IHC stains for CD20, CD5, CD23, LEF1, LAG3, C-MYC, PD-1, MUM1, BCL-6, and Cyclin D1 were scored as diffusely positive, weakly/partially positive, or negative in lesional B cells. In addition, reviewers documented whether LEF1, LAG3, C-MYC, PD-1, MUM1, BCL-6, or Cyclin D1 had differential staining in proliferation centers compared to background lesional cells. p53 staining was scored as the percentage of positive nuclei in lesional B-cells, as averaged across 10, 40 × high-power fields. Ki-67 was scored in intervals (< 5%, 5–20%, 21–40%, 41–60%, 61–80%, and 81–100%) inside and outside of proliferation centers, when proliferation centers were identifiable.

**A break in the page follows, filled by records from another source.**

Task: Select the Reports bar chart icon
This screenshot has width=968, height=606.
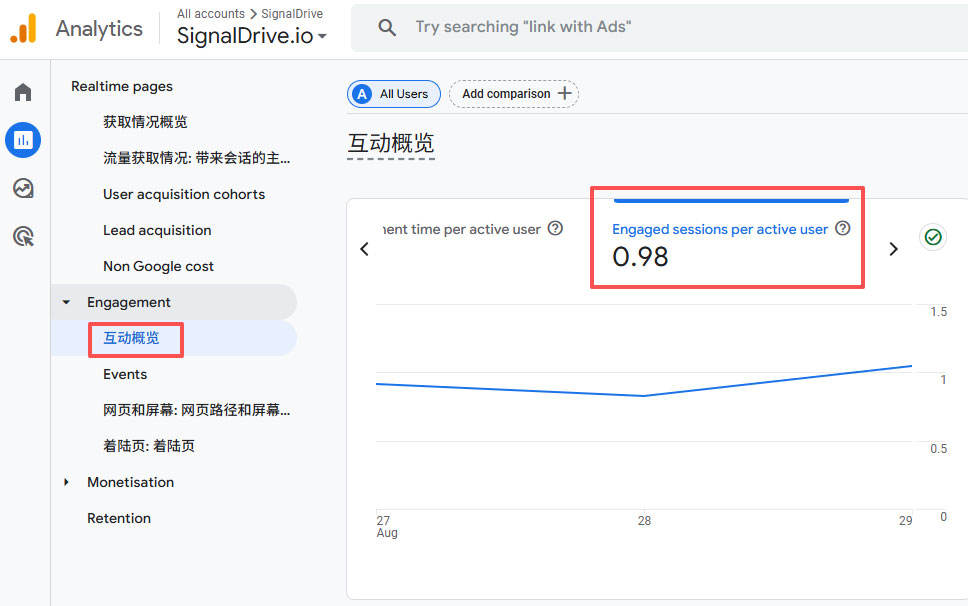Action: 23,140
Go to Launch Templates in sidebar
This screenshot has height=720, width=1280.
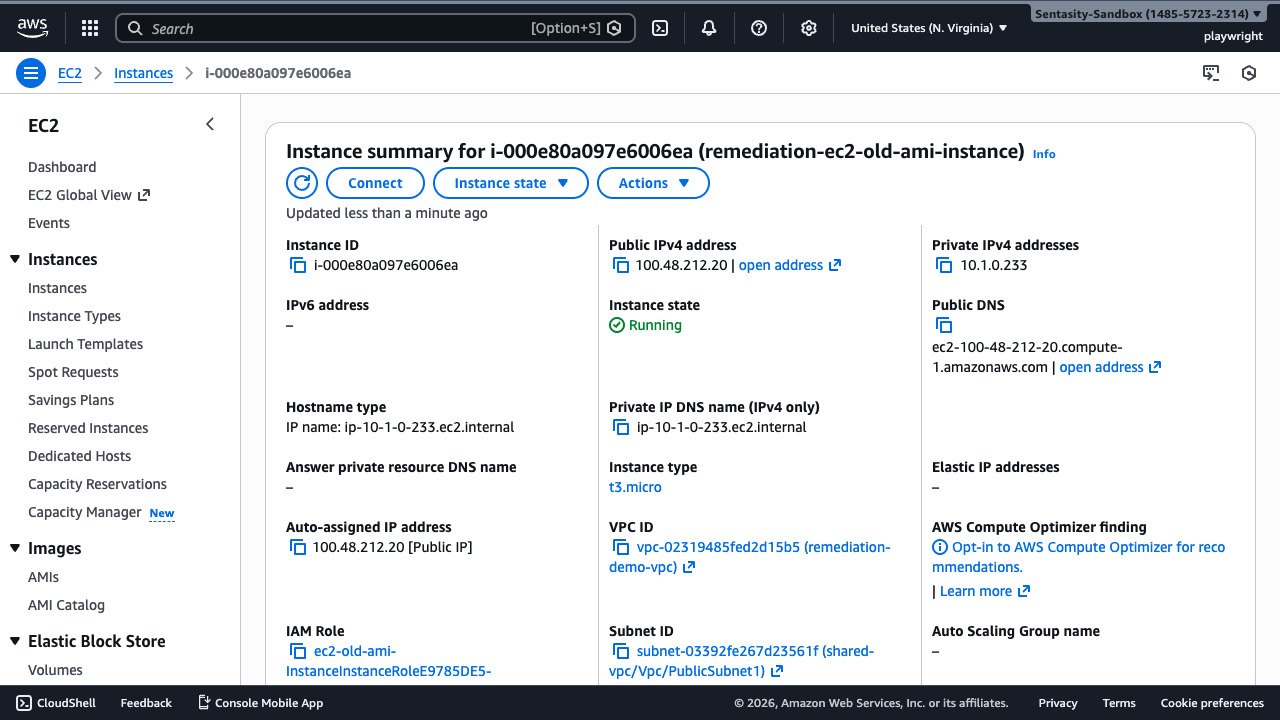coord(85,344)

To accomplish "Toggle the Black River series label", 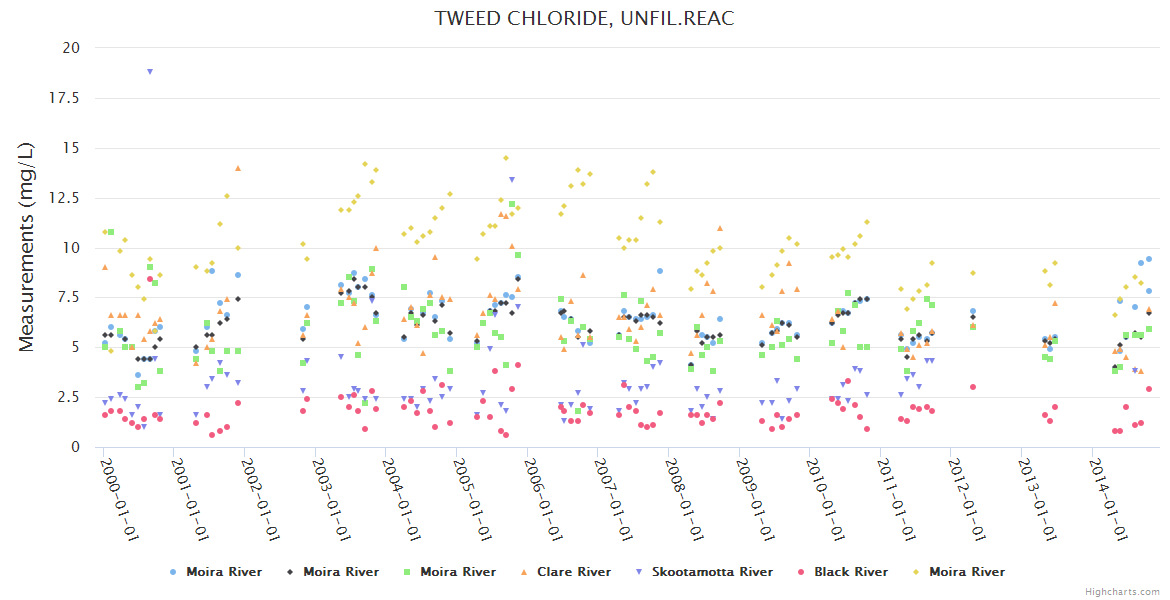I will (x=850, y=572).
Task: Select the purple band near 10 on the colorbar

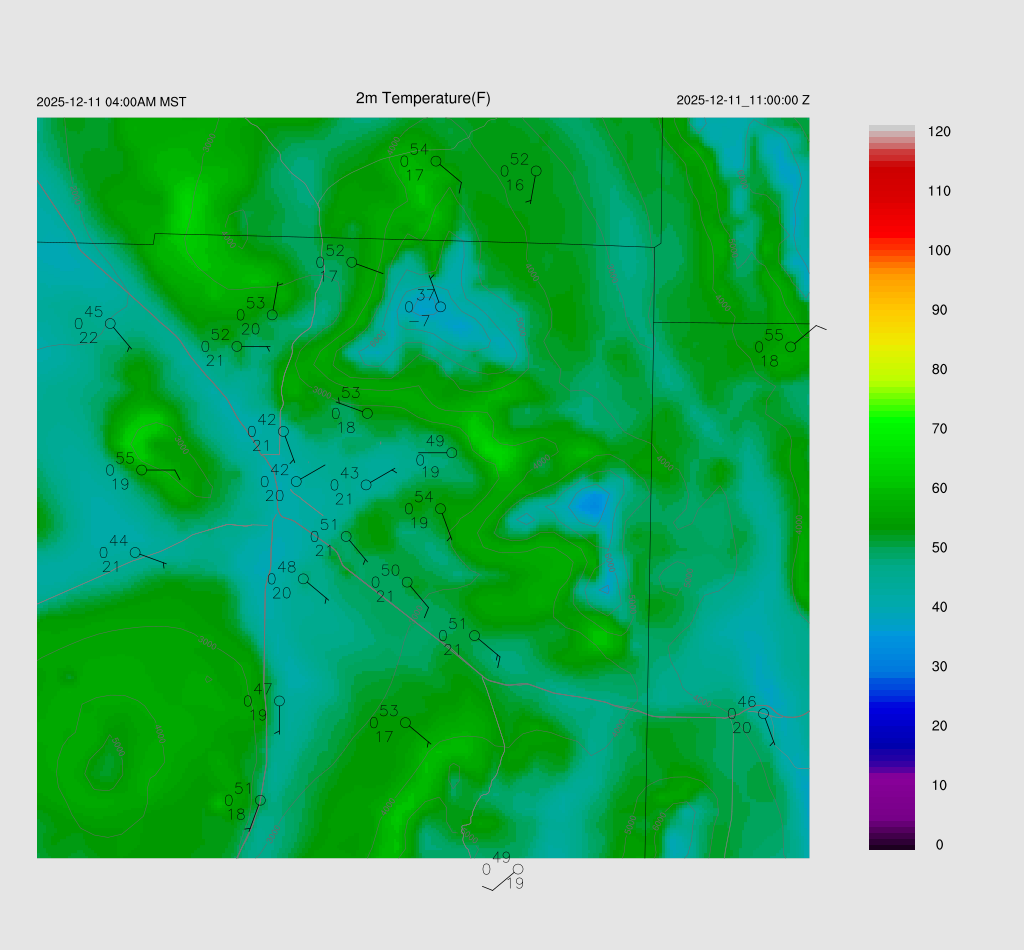Action: click(x=891, y=790)
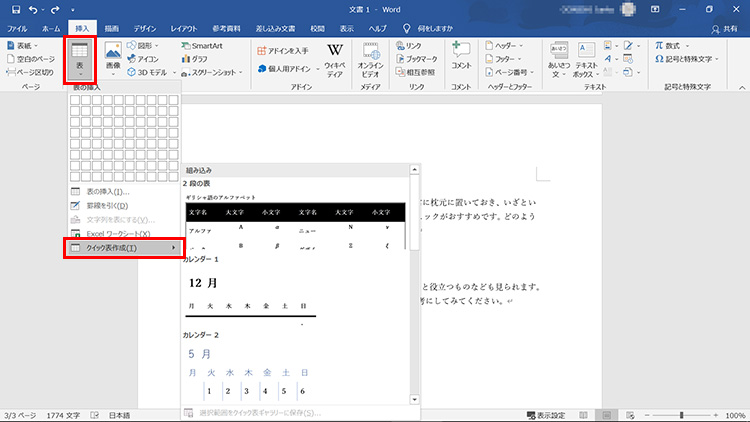The width and height of the screenshot is (750, 422).
Task: Insert a SmartArt graphic
Action: [201, 46]
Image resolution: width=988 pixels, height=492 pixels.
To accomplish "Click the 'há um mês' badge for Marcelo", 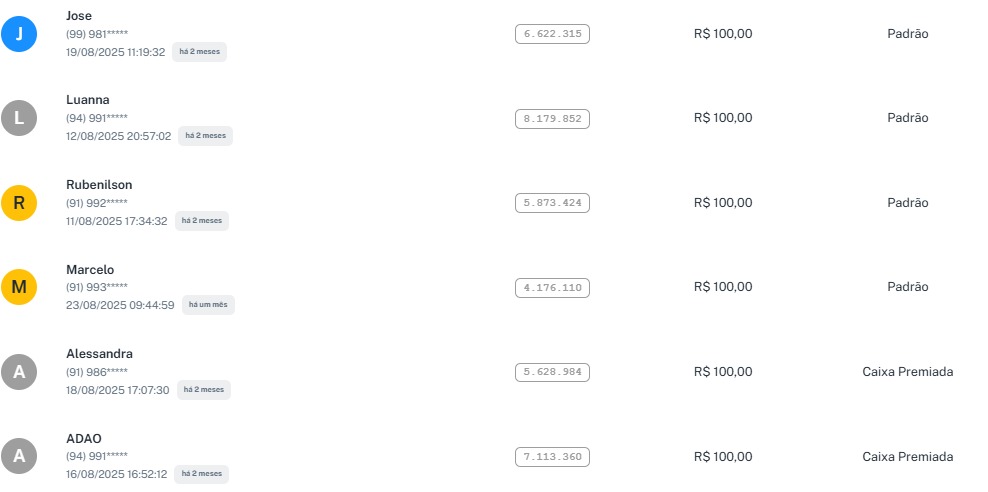I will (208, 305).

For cases in which the pathologist did not feel they could confidently delineate proliferation centers, an overall estimate of the Ki-67 proliferation index was assigned (< 5%, 5–20%, 21–40%, 41–60%, 61–80%, and 81–100%). Reviewers were provided a free-text field to provide additional comments about each case. Finally, they were required to select the diagnosis that they felt best aligned with the H&E and IHC findings from the following options: (1) CLL/SLL, no evidence of aggressive features, (2) CLL/SLL with expanded and/or confluent proliferation centers or increased Ki-67, or (3) large cell (Richter) transformation/DLBCL.

DNA extraction was performed on FFPE tissue from select cases using a QIAamp DNA FFPE tissue kit, per manufacturer specifications. OncoScan microarray (OncoScan, ThermoFisher) and PGDx elio™ tissue complete next-generation sequencing (NGS, 505 gene panel) analyses were performed on FFPE samples from select cases using manufacturer’s recommended protocols. Analysis of OncoScan and PGDx data was performed by molecular pathology faculty according to professional guidelines [19, 20].